DEMÄNOVSKÁ
ON THE BEAUTY OF THE DEEP PLACES
~ as told by GIMLI, SON OF GLÓIN
"Strange are the ways of Men, Legolas! Here, they have one of the marvels of the Northern World, and what do they say of it? Caves, they say! Caves! Holes to fly to in time of war, to store fodder in! My good Legolas, do you know that the caverns of Helm's Deep are vast and beautiful?

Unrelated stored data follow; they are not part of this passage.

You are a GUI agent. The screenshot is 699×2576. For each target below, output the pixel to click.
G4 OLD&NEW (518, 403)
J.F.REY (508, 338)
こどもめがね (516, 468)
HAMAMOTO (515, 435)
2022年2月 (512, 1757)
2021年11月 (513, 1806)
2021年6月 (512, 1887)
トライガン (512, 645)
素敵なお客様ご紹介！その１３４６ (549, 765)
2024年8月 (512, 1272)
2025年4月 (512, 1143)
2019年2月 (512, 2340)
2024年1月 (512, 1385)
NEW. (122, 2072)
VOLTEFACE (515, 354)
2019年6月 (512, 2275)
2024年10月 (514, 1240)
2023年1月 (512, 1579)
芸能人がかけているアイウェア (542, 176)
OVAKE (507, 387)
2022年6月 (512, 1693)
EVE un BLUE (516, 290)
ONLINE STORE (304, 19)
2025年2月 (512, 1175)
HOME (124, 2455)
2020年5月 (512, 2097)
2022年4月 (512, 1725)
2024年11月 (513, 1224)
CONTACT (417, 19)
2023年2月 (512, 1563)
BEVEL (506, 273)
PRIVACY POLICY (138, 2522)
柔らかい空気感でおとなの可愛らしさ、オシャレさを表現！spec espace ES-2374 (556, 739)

... when the torches are kindled and men walk on the sandy floors under echoing the domes, ah! then, Legolas, gems and crystals and veins of precious ore glint in the polished walls; and the light glows through folded marbles, shell-like, translucent as the living hands of Queen Galadriel. There are columns of white and saffron and dawn-rose, Legolas, fluted and twisted into dreamlike forms; they spring up from many-coloured floors to meet the glistening pendants of the roof: wings, ropes, curtains fine as frozen clouds; spears, banners, pinnacles of suspended palaces! Still lakes mirror them: a glimmering world looks up from dark pools covered with clear glass; cities, such as the mind of Durin could scarce have imagined in his sleep, stretch through avenues and pillared courts, on into the dark recesses where no light can come. And plink! a silver drop falls, and the round wrinkles in the glass make all the towers bend and waver like weeds and corals in a grotto of the sea. Then evening comes: they fade and twinkle out; the torches pass on into another chamber, Legolas; hall opening out of hall, dome after dome, stair beyond stair; and still the winding paths lead on into the mountains' heart..."
~ quotes taken from J. R. R. Tolkien's Lord of the Rings.
THE UNDERGROUND PALACES of DEMÄNOVSKA
Marble riverbed, Loamy passage,
Král’s Gallery, Pink Hall,
Deep Dome, Stone Vineyard,
formed of fissure and karst...
An underground river and an Emerald Lake,
Flowstone waterfalls,
Waterlilies and other lacustrine forms
(sponge, coral and grape)
Stalactites and cave pearls...
And that thick layer of white soft sinter –
called moonmilk, in the Great Dome...
All these palace halls and gardens,
made of water and stone, shaped only by the hands of time.